YOUR INSTRUCTIONS:
Print each entry below precisely as it reads.

◇ ◇ ◇

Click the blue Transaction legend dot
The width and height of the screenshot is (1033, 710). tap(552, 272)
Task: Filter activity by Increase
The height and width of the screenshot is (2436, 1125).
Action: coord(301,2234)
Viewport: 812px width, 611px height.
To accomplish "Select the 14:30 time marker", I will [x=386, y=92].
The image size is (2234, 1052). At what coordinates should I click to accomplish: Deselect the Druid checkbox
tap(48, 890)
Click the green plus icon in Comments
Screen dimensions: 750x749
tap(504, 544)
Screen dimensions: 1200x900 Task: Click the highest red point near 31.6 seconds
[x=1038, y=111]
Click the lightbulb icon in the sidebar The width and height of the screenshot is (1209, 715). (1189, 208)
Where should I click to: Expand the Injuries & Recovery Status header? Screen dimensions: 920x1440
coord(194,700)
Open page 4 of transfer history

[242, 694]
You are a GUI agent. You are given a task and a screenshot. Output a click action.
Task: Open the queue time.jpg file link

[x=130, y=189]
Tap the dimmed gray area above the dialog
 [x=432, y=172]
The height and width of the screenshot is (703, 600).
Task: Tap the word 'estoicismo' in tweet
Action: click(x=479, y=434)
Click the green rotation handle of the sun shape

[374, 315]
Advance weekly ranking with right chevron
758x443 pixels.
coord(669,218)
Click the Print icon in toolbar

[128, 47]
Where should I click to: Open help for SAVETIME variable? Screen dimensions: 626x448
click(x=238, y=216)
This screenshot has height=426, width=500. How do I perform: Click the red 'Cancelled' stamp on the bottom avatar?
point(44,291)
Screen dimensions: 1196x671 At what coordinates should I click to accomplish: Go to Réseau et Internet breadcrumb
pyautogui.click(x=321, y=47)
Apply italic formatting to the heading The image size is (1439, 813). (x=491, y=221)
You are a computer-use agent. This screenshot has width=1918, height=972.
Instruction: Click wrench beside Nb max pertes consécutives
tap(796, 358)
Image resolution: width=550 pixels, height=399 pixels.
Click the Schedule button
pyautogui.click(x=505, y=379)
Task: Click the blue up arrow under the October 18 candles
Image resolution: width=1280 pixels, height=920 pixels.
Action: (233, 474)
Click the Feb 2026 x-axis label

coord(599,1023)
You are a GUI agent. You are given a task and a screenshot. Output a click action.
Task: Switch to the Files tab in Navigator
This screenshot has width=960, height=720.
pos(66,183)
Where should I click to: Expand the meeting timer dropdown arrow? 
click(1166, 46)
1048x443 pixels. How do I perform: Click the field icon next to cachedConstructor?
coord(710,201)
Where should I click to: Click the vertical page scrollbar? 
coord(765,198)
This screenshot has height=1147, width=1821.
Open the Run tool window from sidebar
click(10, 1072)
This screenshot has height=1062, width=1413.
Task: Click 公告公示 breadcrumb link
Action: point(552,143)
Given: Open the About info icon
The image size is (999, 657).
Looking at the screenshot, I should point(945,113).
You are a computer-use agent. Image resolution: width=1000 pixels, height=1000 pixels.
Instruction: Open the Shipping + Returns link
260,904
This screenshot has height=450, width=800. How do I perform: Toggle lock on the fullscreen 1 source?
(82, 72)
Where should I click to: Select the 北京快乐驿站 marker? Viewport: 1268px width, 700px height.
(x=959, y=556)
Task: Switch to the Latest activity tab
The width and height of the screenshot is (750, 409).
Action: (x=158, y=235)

◇ ◇ ◇

RESPONSE TO THE EXERCISE:
Click the blue Transaction legend dot
The width and height of the screenshot is (1033, 710). tap(552, 272)
Task: Filter activity by Increase
The height and width of the screenshot is (2436, 1125).
Action: coord(301,2234)
Viewport: 812px width, 611px height.
To accomplish "Select the 14:30 time marker", I will [x=386, y=92].
The image size is (2234, 1052). At what coordinates should I click to accomplish: Deselect the Druid checkbox
tap(48, 890)
Click the green plus icon in Comments
Screen dimensions: 750x749
tap(504, 544)
Screen dimensions: 1200x900 Task: Click the highest red point near 31.6 seconds
[x=1038, y=111]
Click the lightbulb icon in the sidebar The width and height of the screenshot is (1209, 715). (1189, 208)
Where should I click to: Expand the Injuries & Recovery Status header? Screen dimensions: 920x1440
coord(194,700)
Open page 4 of transfer history

[242, 694]
You are a GUI agent. You are given a task and a screenshot. Output a click action.
Task: Open the queue time.jpg file link

[x=130, y=189]
Tap the dimmed gray area above the dialog
 [x=432, y=172]
The height and width of the screenshot is (703, 600).
Task: Tap the word 'estoicismo' in tweet
Action: click(x=479, y=434)
Click the green rotation handle of the sun shape

[374, 315]
Advance weekly ranking with right chevron
758x443 pixels.
coord(669,218)
Click the Print icon in toolbar

[128, 47]
Where should I click to: Open help for SAVETIME variable? Screen dimensions: 626x448
click(x=238, y=216)
This screenshot has height=426, width=500. How do I perform: Click the red 'Cancelled' stamp on the bottom avatar?
point(44,291)
Screen dimensions: 1196x671 At what coordinates should I click to accomplish: Go to Réseau et Internet breadcrumb
pyautogui.click(x=321, y=47)
Apply italic formatting to the heading The image size is (1439, 813). (x=491, y=221)
You are a computer-use agent. This screenshot has width=1918, height=972.
Instruction: Click wrench beside Nb max pertes consécutives
tap(796, 358)
Image resolution: width=550 pixels, height=399 pixels.
Click the Schedule button
pyautogui.click(x=505, y=379)
Task: Click the blue up arrow under the October 18 candles
Image resolution: width=1280 pixels, height=920 pixels.
Action: (233, 474)
Click the Feb 2026 x-axis label

coord(599,1023)
You are a GUI agent. You are given a task and a screenshot. Output a click action.
Task: Switch to the Files tab in Navigator
This screenshot has width=960, height=720.
pos(66,183)
Where should I click to: Expand the meeting timer dropdown arrow? 
click(1166, 46)
1048x443 pixels. How do I perform: Click the field icon next to cachedConstructor?
coord(710,201)
Where should I click to: Click the vertical page scrollbar? 
coord(765,198)
This screenshot has height=1147, width=1821.
Open the Run tool window from sidebar
click(10, 1072)
This screenshot has height=1062, width=1413.
Task: Click 公告公示 breadcrumb link
Action: point(552,143)
Given: Open the About info icon
The image size is (999, 657).
Looking at the screenshot, I should point(945,113).
You are a computer-use agent. Image resolution: width=1000 pixels, height=1000 pixels.
Instruction: Open the Shipping + Returns link
260,904
This screenshot has height=450, width=800. How do I perform: Toggle lock on the fullscreen 1 source?
(82, 72)
Where should I click to: Select the 北京快乐驿站 marker? Viewport: 1268px width, 700px height.
(x=959, y=556)
Task: Switch to the Latest activity tab
The width and height of the screenshot is (750, 409).
Action: (x=158, y=235)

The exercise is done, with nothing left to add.